Reproduce every line of the listing below word for word, leaving nothing out.

### Word and element location data

•••••

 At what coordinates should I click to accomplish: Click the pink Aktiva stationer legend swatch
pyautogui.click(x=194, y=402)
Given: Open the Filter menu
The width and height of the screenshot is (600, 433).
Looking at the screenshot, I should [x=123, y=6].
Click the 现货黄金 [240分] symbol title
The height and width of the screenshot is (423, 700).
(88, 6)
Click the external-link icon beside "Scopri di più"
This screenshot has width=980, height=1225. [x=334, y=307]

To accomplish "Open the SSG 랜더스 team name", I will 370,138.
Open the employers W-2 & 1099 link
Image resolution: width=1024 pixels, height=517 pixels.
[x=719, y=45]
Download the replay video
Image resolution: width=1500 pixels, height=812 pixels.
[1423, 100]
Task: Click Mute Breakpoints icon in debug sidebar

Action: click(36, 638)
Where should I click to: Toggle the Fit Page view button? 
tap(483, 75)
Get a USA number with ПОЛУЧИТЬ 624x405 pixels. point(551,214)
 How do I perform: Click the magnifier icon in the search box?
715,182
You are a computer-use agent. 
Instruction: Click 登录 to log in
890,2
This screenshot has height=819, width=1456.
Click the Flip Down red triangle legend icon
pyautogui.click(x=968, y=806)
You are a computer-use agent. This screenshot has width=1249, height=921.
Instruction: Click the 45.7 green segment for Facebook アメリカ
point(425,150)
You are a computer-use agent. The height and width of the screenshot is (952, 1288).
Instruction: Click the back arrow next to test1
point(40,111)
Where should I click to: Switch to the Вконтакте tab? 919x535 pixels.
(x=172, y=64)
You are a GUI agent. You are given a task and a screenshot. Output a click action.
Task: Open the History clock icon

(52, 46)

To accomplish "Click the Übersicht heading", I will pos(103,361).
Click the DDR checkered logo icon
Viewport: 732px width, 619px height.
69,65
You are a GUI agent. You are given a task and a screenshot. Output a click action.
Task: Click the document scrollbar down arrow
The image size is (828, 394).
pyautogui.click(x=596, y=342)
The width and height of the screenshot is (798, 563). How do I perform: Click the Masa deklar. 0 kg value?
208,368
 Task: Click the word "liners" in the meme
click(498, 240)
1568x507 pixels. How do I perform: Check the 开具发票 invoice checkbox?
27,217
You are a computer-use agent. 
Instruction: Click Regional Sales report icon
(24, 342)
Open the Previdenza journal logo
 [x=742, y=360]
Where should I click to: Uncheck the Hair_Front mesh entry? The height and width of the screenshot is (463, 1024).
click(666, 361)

•••••

### The solution
 At what coordinates should I click to accomplish: Click the pink Aktiva stationer legend swatch
pyautogui.click(x=194, y=402)
Given: Open the Filter menu
The width and height of the screenshot is (600, 433).
Looking at the screenshot, I should [x=123, y=6].
Click the 现货黄金 [240分] symbol title
The height and width of the screenshot is (423, 700).
(88, 6)
Click the external-link icon beside "Scopri di più"
This screenshot has width=980, height=1225. [x=334, y=307]

To accomplish "Open the SSG 랜더스 team name", I will 370,138.
Open the employers W-2 & 1099 link
Image resolution: width=1024 pixels, height=517 pixels.
[x=719, y=45]
Download the replay video
Image resolution: width=1500 pixels, height=812 pixels.
[1423, 100]
Task: Click Mute Breakpoints icon in debug sidebar

Action: click(36, 638)
Where should I click to: Toggle the Fit Page view button? 
tap(483, 75)
Get a USA number with ПОЛУЧИТЬ 624x405 pixels. point(551,214)
 How do I perform: Click the magnifier icon in the search box?
715,182
You are a computer-use agent. 
Instruction: Click 登录 to log in
890,2
This screenshot has height=819, width=1456.
Click the Flip Down red triangle legend icon
pyautogui.click(x=968, y=806)
You are a computer-use agent. This screenshot has width=1249, height=921.
Instruction: Click the 45.7 green segment for Facebook アメリカ
point(425,150)
You are a computer-use agent. The height and width of the screenshot is (952, 1288).
Instruction: Click the back arrow next to test1
point(40,111)
Where should I click to: Switch to the Вконтакте tab? 919x535 pixels.
(x=172, y=64)
You are a GUI agent. You are given a task and a screenshot. Output a click action.
Task: Open the History clock icon

(52, 46)

To accomplish "Click the Übersicht heading", I will pos(103,361).
Click the DDR checkered logo icon
Viewport: 732px width, 619px height.
69,65
You are a GUI agent. You are given a task and a screenshot. Output a click action.
Task: Click the document scrollbar down arrow
The image size is (828, 394).
pyautogui.click(x=596, y=342)
The width and height of the screenshot is (798, 563). How do I perform: Click the Masa deklar. 0 kg value?
208,368
 Task: Click the word "liners" in the meme
click(498, 240)
1568x507 pixels. How do I perform: Check the 开具发票 invoice checkbox?
27,217
You are a computer-use agent. 
Instruction: Click Regional Sales report icon
(24, 342)
Open the Previdenza journal logo
 [x=742, y=360]
Where should I click to: Uncheck the Hair_Front mesh entry? The height and width of the screenshot is (463, 1024).
click(666, 361)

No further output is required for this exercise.